With projections of massive growth, ACR’s new venture is well timed
Asia Capital Re has announced plans to launch the world’s largest retakaful company. It follows similar ventures by Munich Re, Hannover Re, SCOR and Arig among others.
Retakaful business is Shari’ah-compliant reinsurance for Shari’ah-compliant insurance companies. Until recently it was a niche business, but with projections of huge growth for the sector it is fast becoming mainstream.
Asia Capital Re has announced an agreement with Malaysian national investment company Khazanah Nasional Bhd and Dubai Banking Group to set up a retakaful company.
According to the company, the new venture will be the largest retakaful company in the world with a capitalisation of $300m.
Named ACR ReTakaful Holdings Limited, it will be based in the Dubai International Financial Centre.
“There is nothing in Islam that actually inhibits insurance
Takaful reinsurance is quickly becoming big business. A recent report by Ernst & Young suggests that growth in the takaful sector has outpaced that of conventional insurance sectors in most countries of the Middle East.
E&Y says the takaful industry could be worth $10bn to $15bn in the next ten years if current growth rates continue. It also forecasts that accepted contributions globally could be more than $4.3bn in 2010, with 20% annual growth for the foreseeable future.

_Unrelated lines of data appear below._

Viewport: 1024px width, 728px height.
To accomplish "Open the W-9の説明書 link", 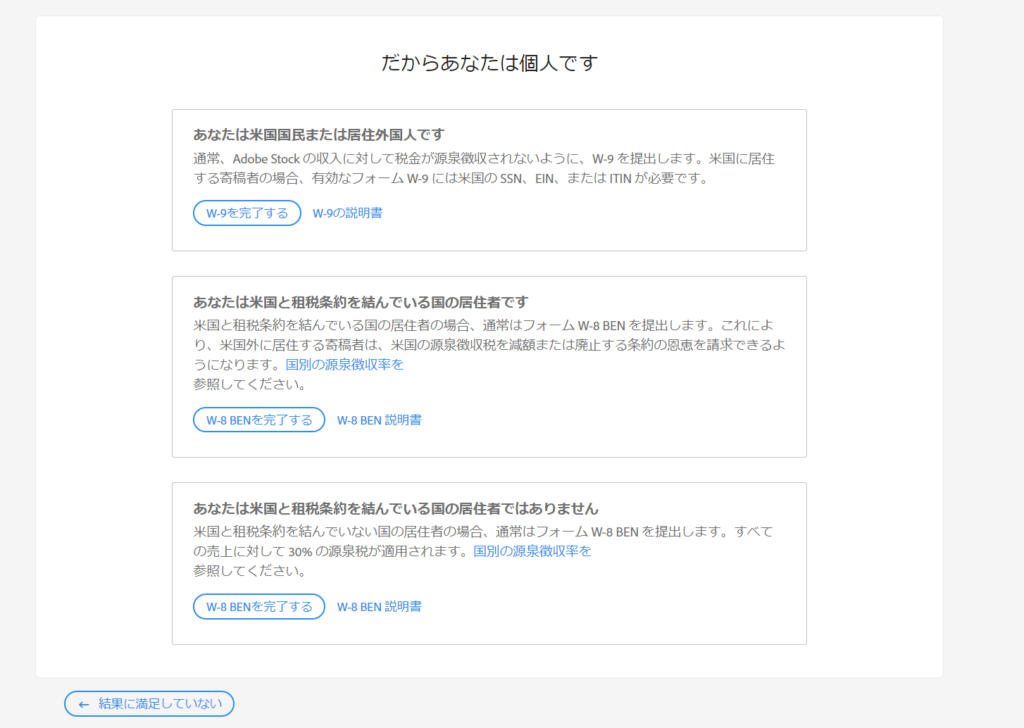I will [x=347, y=213].
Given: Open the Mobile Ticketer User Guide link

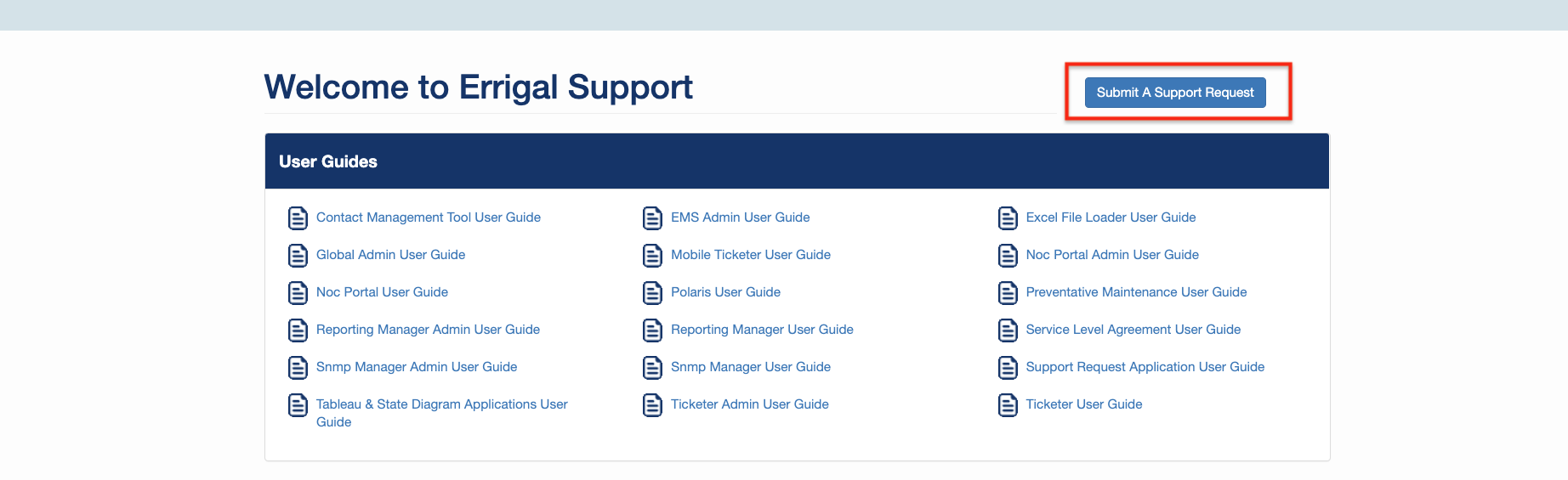Looking at the screenshot, I should point(750,255).
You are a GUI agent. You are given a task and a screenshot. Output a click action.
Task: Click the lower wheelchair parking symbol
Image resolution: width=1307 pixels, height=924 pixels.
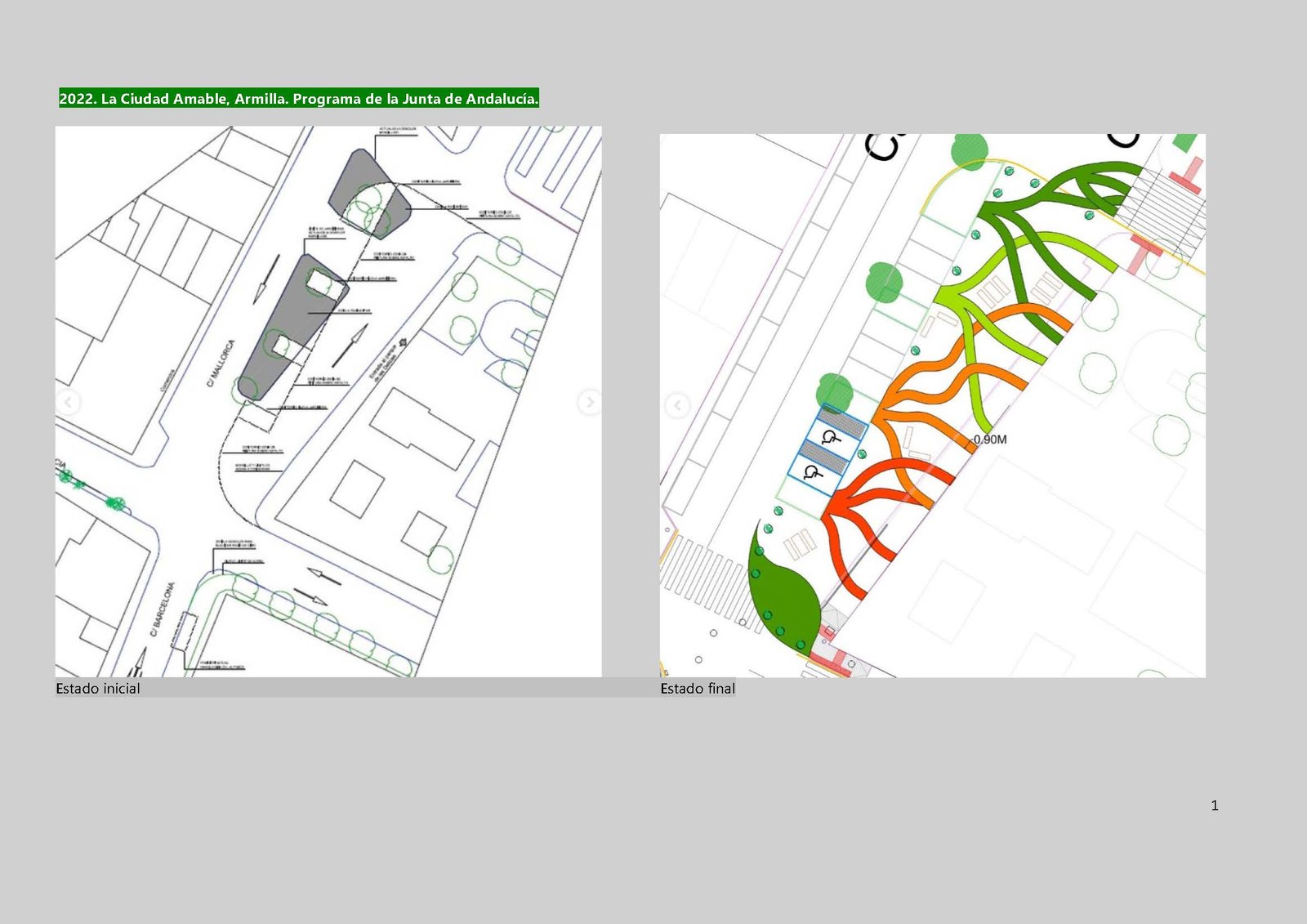810,471
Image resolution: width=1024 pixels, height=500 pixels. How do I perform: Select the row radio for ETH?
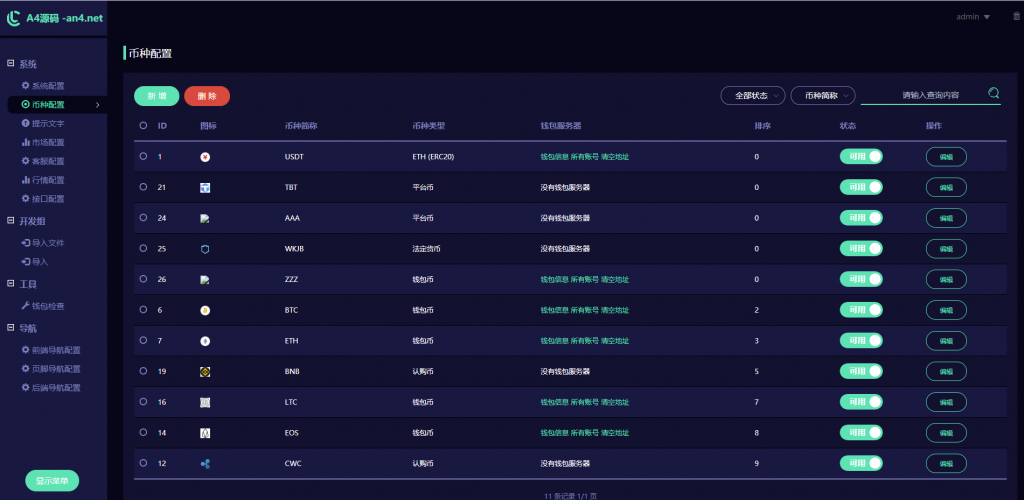click(143, 341)
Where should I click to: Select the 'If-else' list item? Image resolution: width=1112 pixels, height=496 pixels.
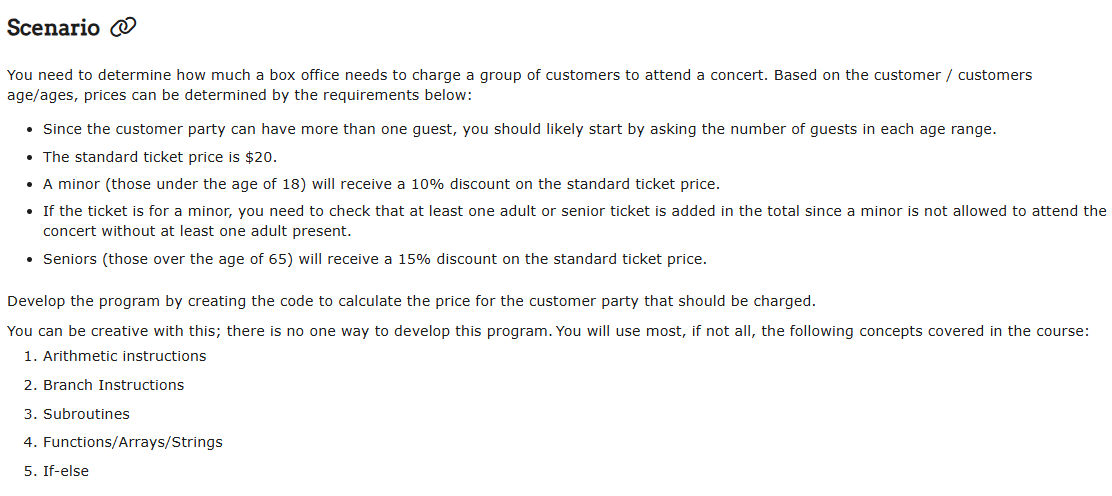pos(66,470)
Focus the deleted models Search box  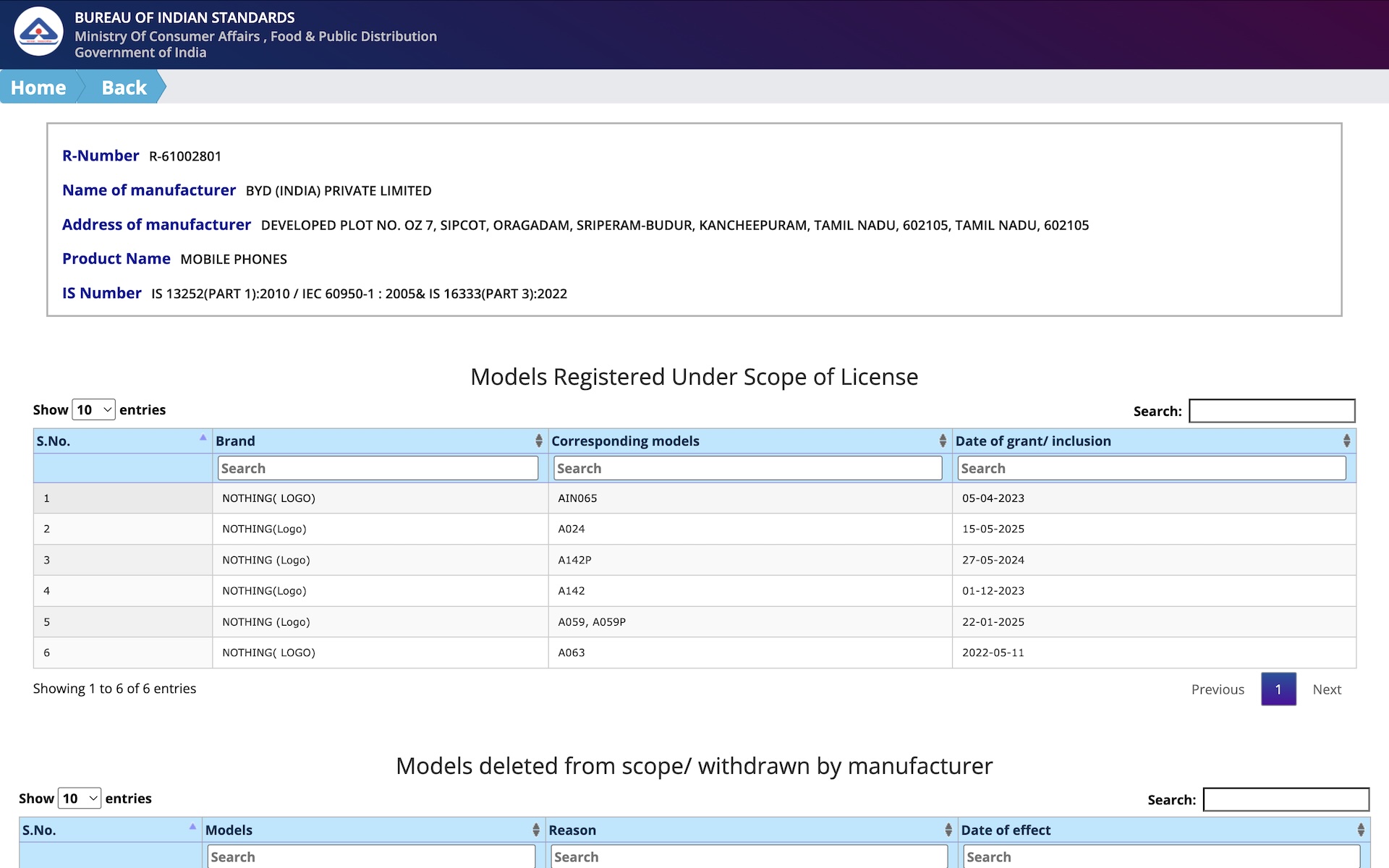[1286, 799]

It identified high economic growth in the Middle East and other Muslim nations, such as Malaysia and Indonesia, and increase in per capital GDP, a youthful demography, increasing awareness and desire for Shari’ah compliant offerings and increasing asset based, Shari’ah compliant financing.
Of the 133 Takaful operators worldwide, 59 are within the Gulf Cooperation Council (GCC) countries of Bahrain, Kuwait, Oman, Qatar, Saudi Arabia and the United Arab Emirates.
At the World Insurance Forum in Dubai in March, Ajmal Bhatty, CEO Takaful & chief operating officer of Tokio Marine Middle East, said the perception of insurance in the GCC would change as its economies developed.
“All the evidence suggests that the insurance sector is set for a golden era over the next decade
Yousef Hussain Kamal
“The mindset is that insurance is unacceptable in the region, but there is nothing in Islam that actually inhibits insurance,” he explained.
Speaking at MultaQa Qatar, a conference in Doha to showcase the insurance potential of the region, Qatar’s minister of finance, Yousef Hussain Kamal, said the region was brimming with potential.
“There can be no doubt that this is just the beginning,” he said. “All the evidence suggests that the insurance sector is set for a golden era over the next decade.”
By 2010, it is estimated that the population in the Middle East and North Africa region will reach 330,000,000. Insurance growth rates in 2005 in the GCC ranged from a relatively low 5% in Bahrain, to 17% in Qatar, and well over 30% per year in the UAE, according to S&P.
Asia Capital Re has joined the new breed of retakaful companies at the right time if those figures are accurate.